どんなに月日が流れても、墓参りに行かなくても私は彼らの存在を忘れたことなど、一度たりともないからである。
普段なら「言葉より行動」だが、それは生きている人に対してであり、仏さん相手ではないのである。
行動より心の中でずっと思っている方が、墓石の下でカタカタ震えながら眠るよりは、私の心の中でぬくぬくと眠る方が仏さんにとっては居心地が良いのではないだろうか。
そもそも我が家の墓には祖父と伯父、実質二人の遺骨しか納骨されていない。戦死した大伯父はフィリピンのルソン島のどこかで、今も共に倒れた戦友 たちと一緒に眠っているだろうし、先祖代々の骨は 土葬だったからもうとうに土に還ってしまって、墓を建てた際にはもう何も残っていなかった。
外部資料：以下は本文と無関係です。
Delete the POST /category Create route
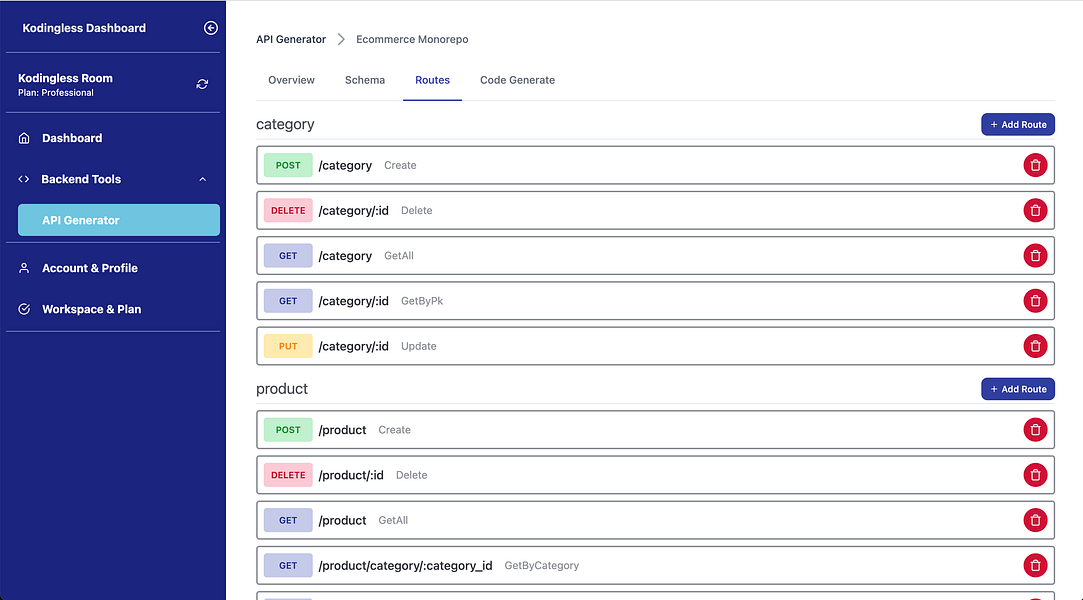Image resolution: width=1083 pixels, height=600 pixels. click(x=1035, y=165)
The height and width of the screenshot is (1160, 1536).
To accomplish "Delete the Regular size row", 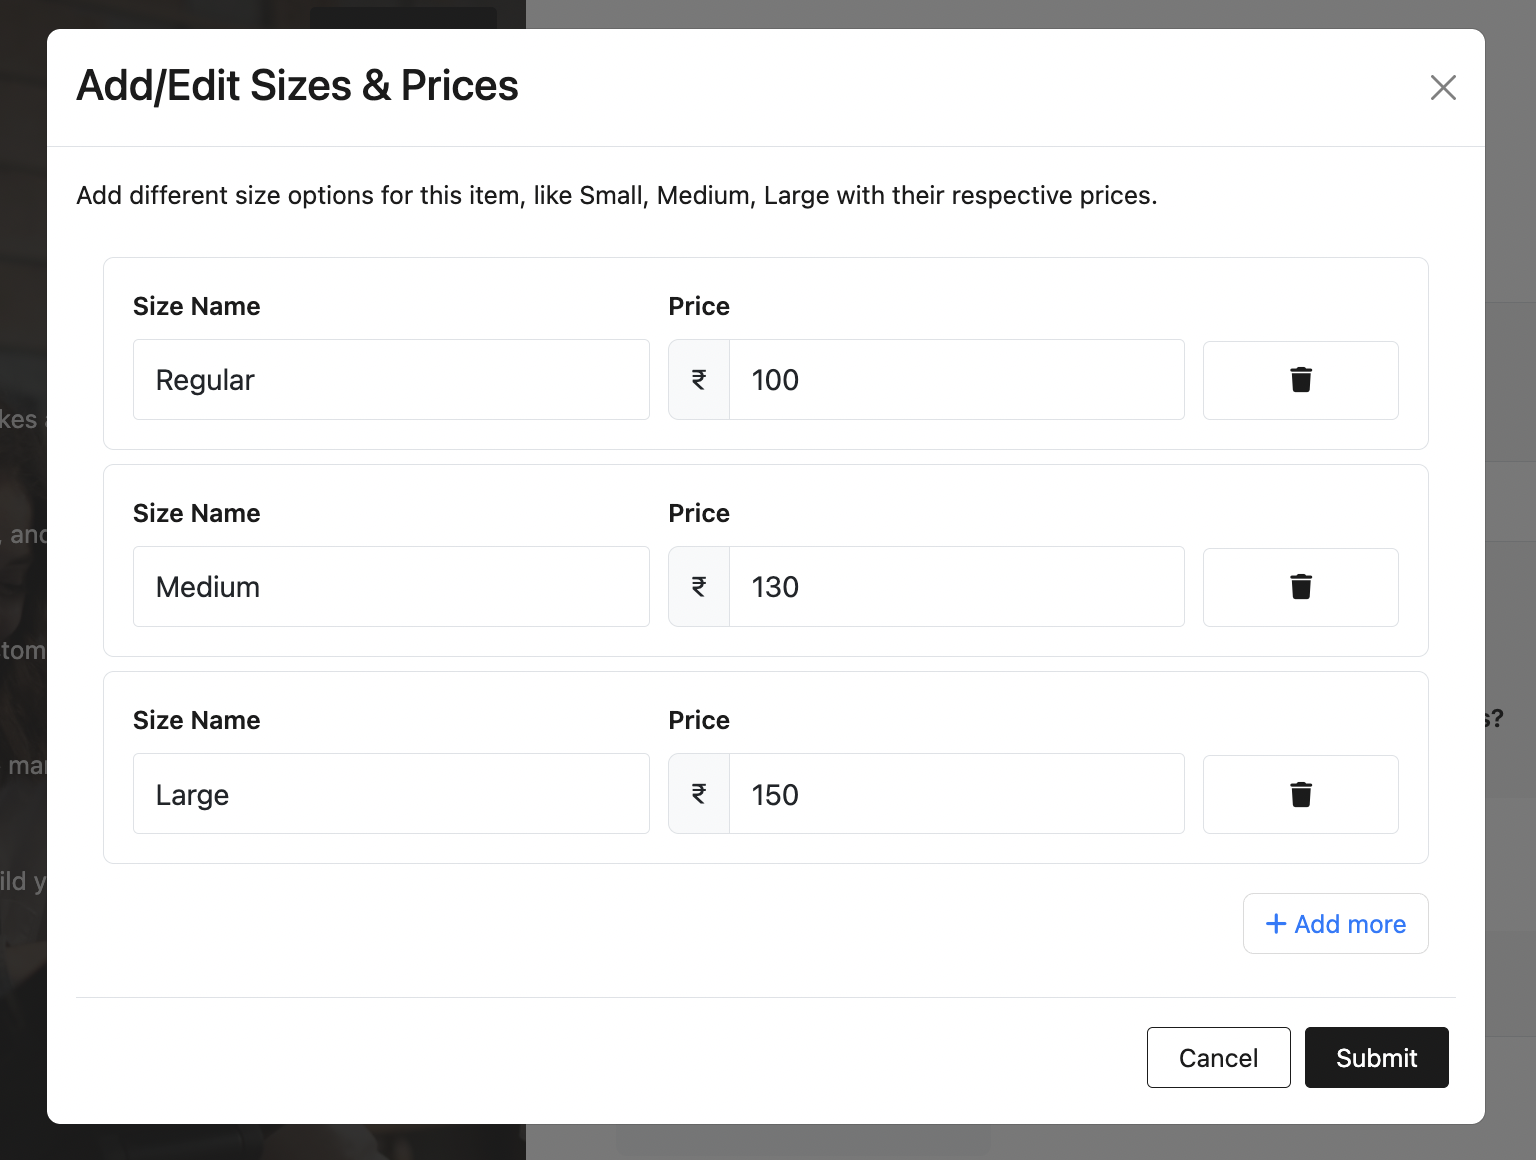I will point(1300,380).
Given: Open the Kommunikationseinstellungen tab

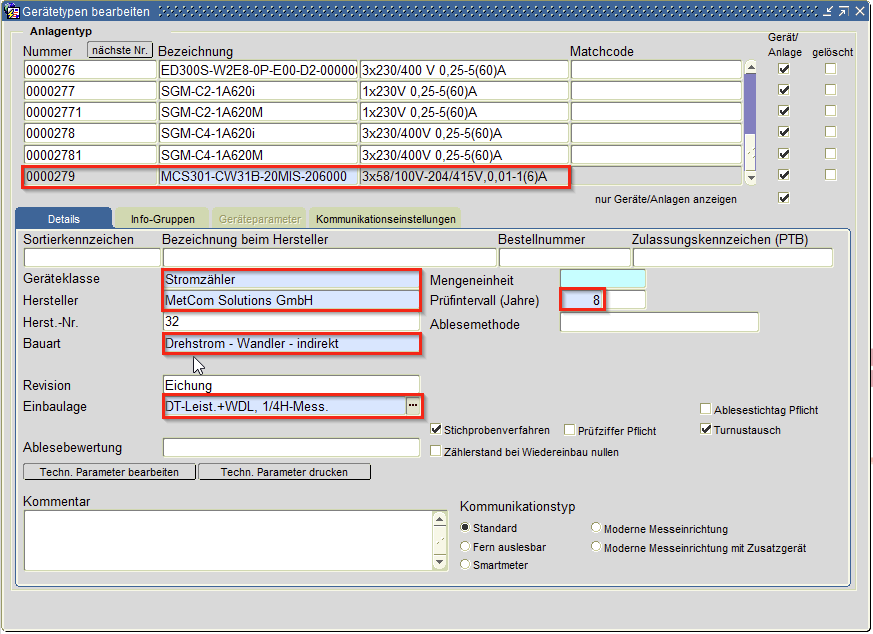Looking at the screenshot, I should coord(385,219).
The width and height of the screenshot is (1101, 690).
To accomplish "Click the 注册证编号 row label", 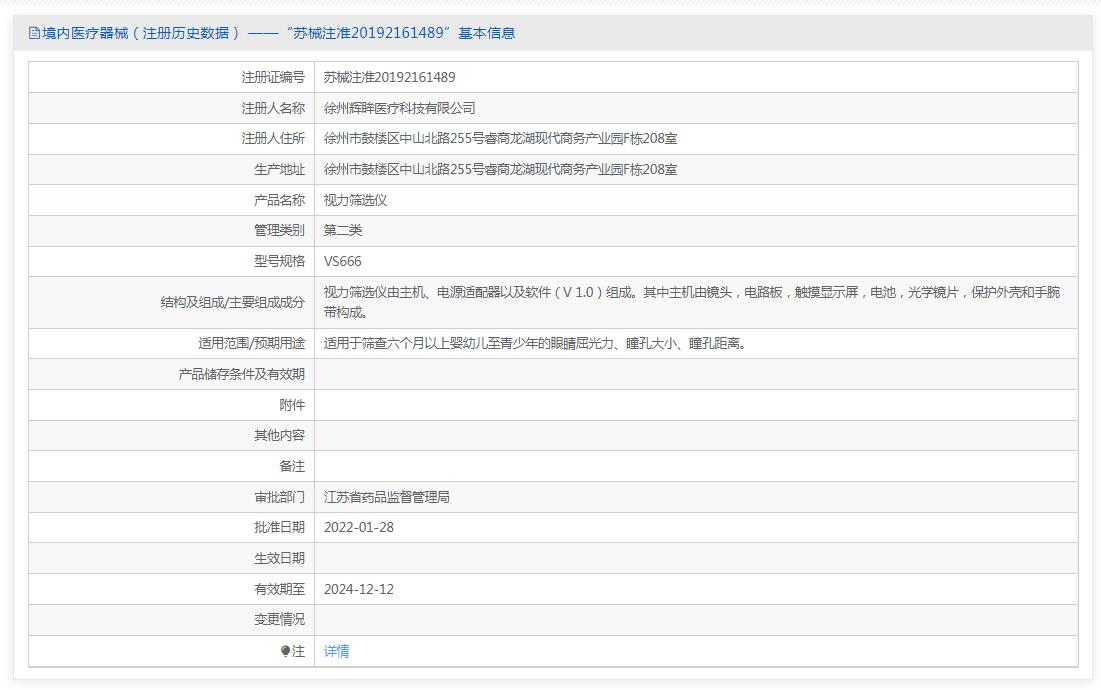I will (x=273, y=77).
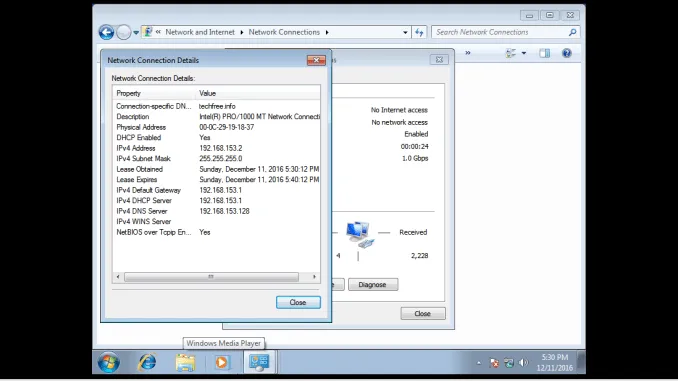The height and width of the screenshot is (381, 678).
Task: Show hidden system tray icons arrow
Action: [479, 363]
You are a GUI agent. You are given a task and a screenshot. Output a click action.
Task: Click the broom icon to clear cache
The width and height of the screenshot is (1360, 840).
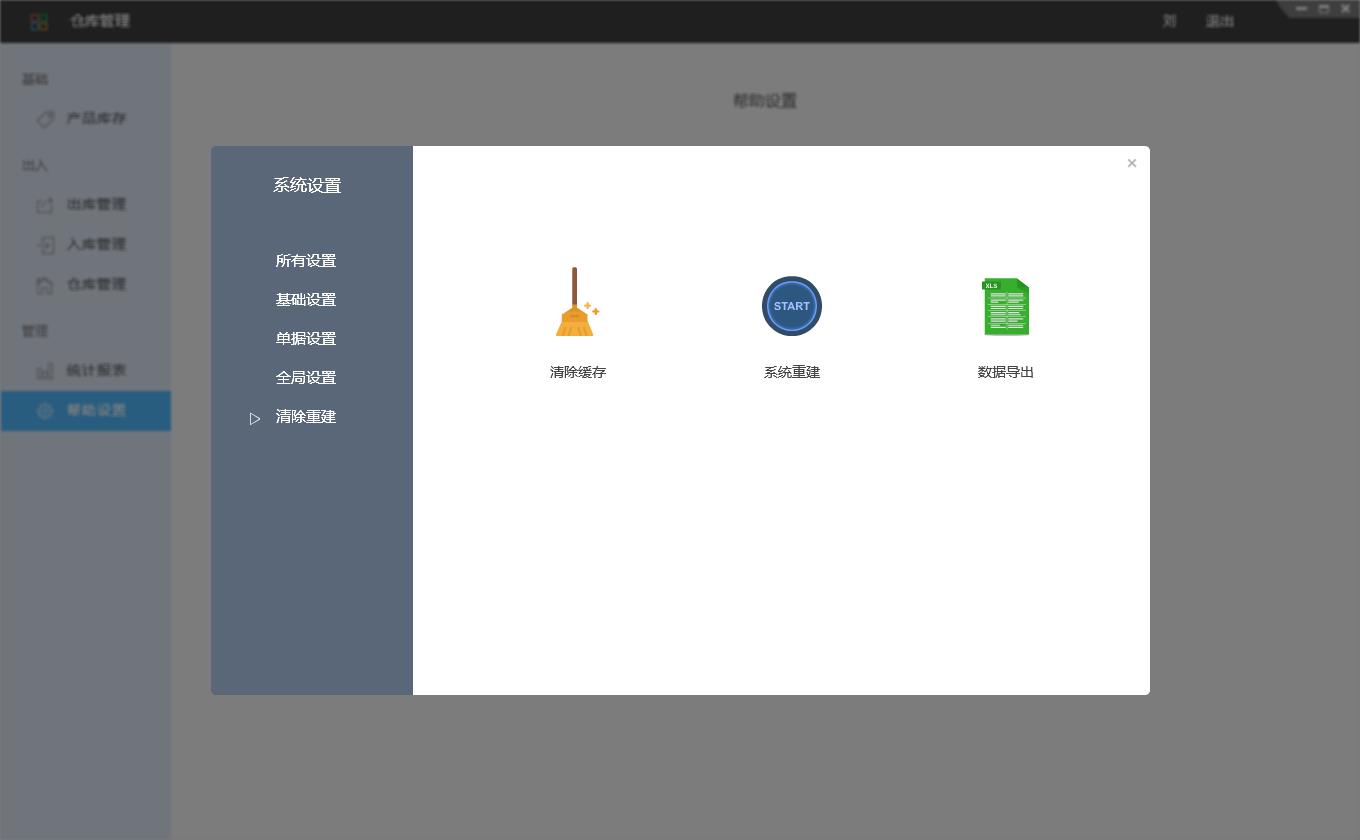pos(577,303)
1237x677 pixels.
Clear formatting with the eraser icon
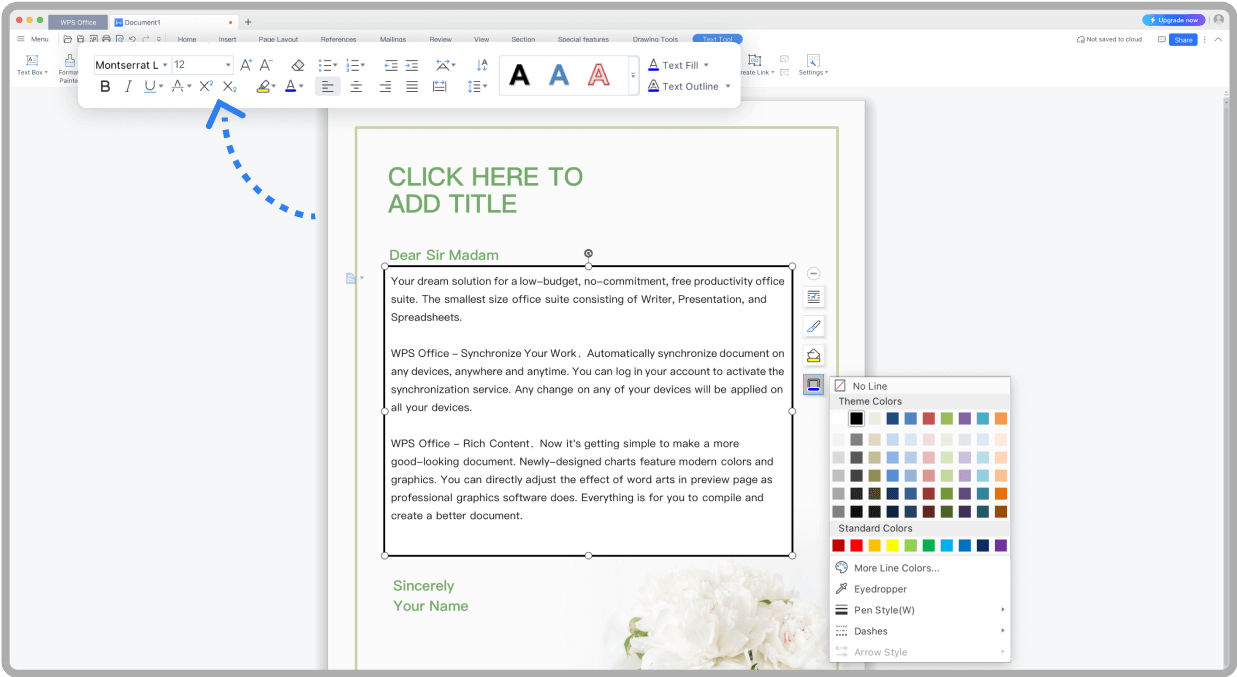297,64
気休めにその土を掬って、墓を建てる時に納めたと伝え聞く。
墓はその人が確かにこの世に生を受け、長さはまちまちだが人として人生を全うして天に帰った証、記念碑のようなものであるのかもしれない。
少なくとも私の中ではそんな認識だから、これからも仏さん達には心の中でぬくぬくと、万が一、私が彼らを忘れかけた時には時々、一寸法師のように針でチクリと胸を突っつき、思い出させてくれるだろうと思っている。